Task | Dataset | Model | Loss | Metric | Validation Target | Runtime Budget (in secs) |
---|---|---|---|---|---|---|
Clickthrough rate prediction | Criteo 1TB | DLRMsmall | CE | CE | 0.123735 | 7,703 |
MRI reconstruction | fastMRI | U-Net | L1 | SSIM | 0.723653 | 8,859 |
Image classification | ImageNet | ResNet-50 ViT | CE | ER | 0.22569 0.22691 | 63,008 77,520 |
Speech recognition | LibriSpeech | Conformer DeepSpeech | CTC | WER | 0.085884 0.119936 | 61.068 55,506 |
Molecular property prediction | OGBG | GNN | CE | mAP | 0.28098 | 18,477 |
Translation | WMT | Transformer | CE | BLEU | 30.8491 | 48,151 |
Summary of the fixed base workloads used in the AlgoPerf benchmark. The possible losses are the cross-entropy loss (CE), the mean absolute error (L1), and the Connectionist Temporal Classification loss (CTC). The evaluation metrics additionally include the structural similarity index measure (SSIM), the error rate (ER), the word error rate (WER), the mean average precision (mAP), and the bilingual evaluation understudy score (BLEU).
Ruleset
To ensure generally useful training algorithms, submissions must automate and account for any required workload-specific tuning. Submissions to the benchmark compete under two separate tuning rulesets:
- The external tuning ruleset simulates hyperparameter tuning with a fixed amount of parallel resources. Multiple hyperparameter settings can be tried in parallel, and training stops once one such setting reaches the desired target performance.
- In contrast, the self-tuning ruleset simulates tuning on a single machine, where all workload-specific tuning must be performed within the training time of a single run.
Both rulesets have individual leaderboards and winners.

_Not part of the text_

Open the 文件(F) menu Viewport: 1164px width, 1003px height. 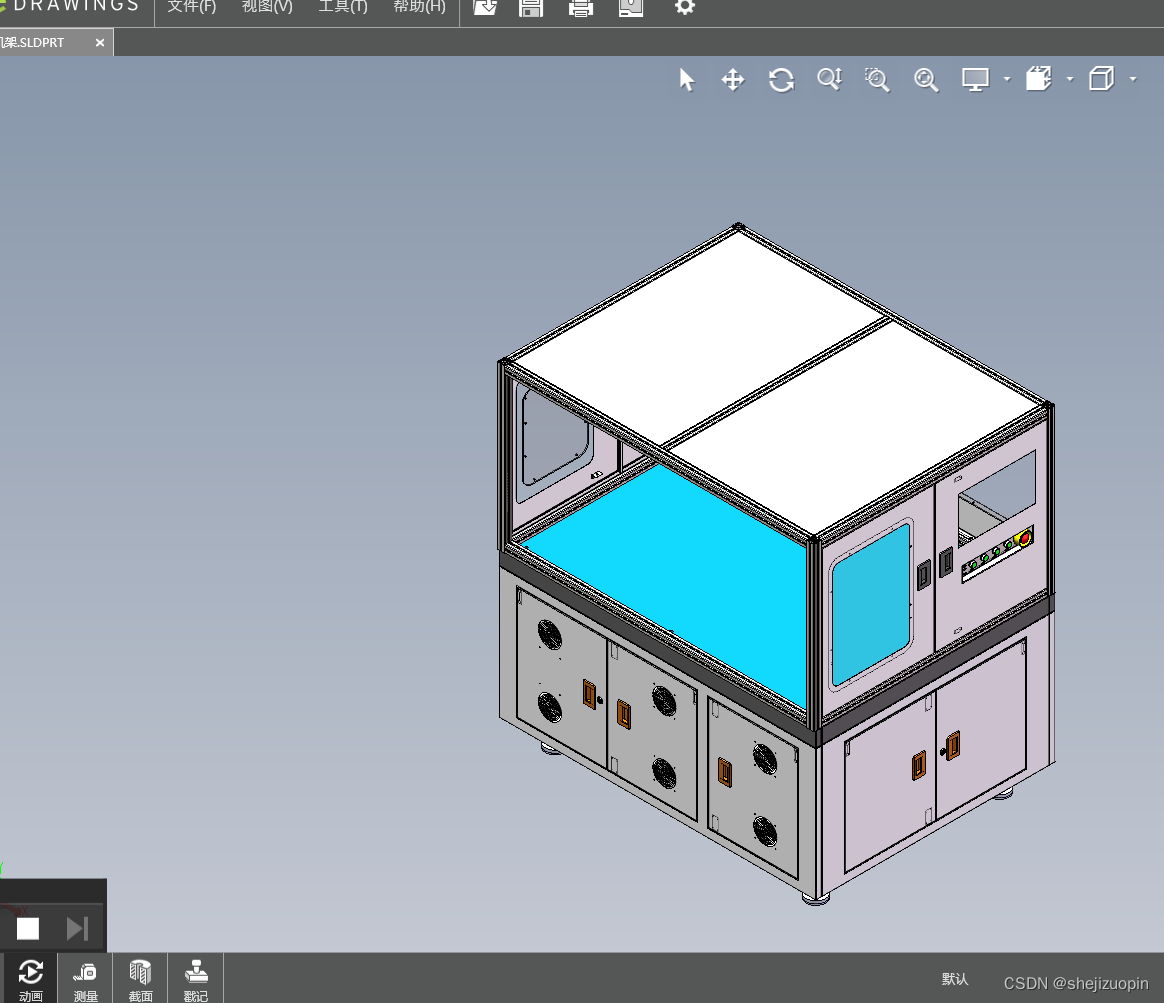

Standardized Benchmarking System
The AlgoPerf: Training Algorithms benchmark uses fixed hardware to ensure that submitters innovate on the training algorithm part of the ML pipeline. For this iteration of the benchmark, all results are gathered on a standardized benchmarking hardware system with 8x V100 GPUs (16GB of VRAM each), 240GB in RAM, and 2TB in storage. Standardizing the hardware and software stack allows fair comparison of wall-clock training times across all submissions. All results were computed by the competition organizers.
Submission Information
Each row in the results table describes a submission by a submission team. Teams are allowed to submit multiple submissions, provided they are sufficiently different. All results use the same software and hardware system and only differ in the training algorithm.
Rules
For the rules of the AlgoPerf: Training Algorithms competition see our competition rules and the technical documentation and FAQs of the benchmark.
Submissions
All submissions and training logs are available open source under an Apache 2.0 license here.
Reference Implementations
The benchmark codebase can be found here. This includes baseline submissions such as the prize-qualification baseline.
Results Usage Guidelines
If you use the results and refer to AlgoPerf results, you must follow the results guidelines. MLCommons reserves the right to determine appropriate uses of its trademark.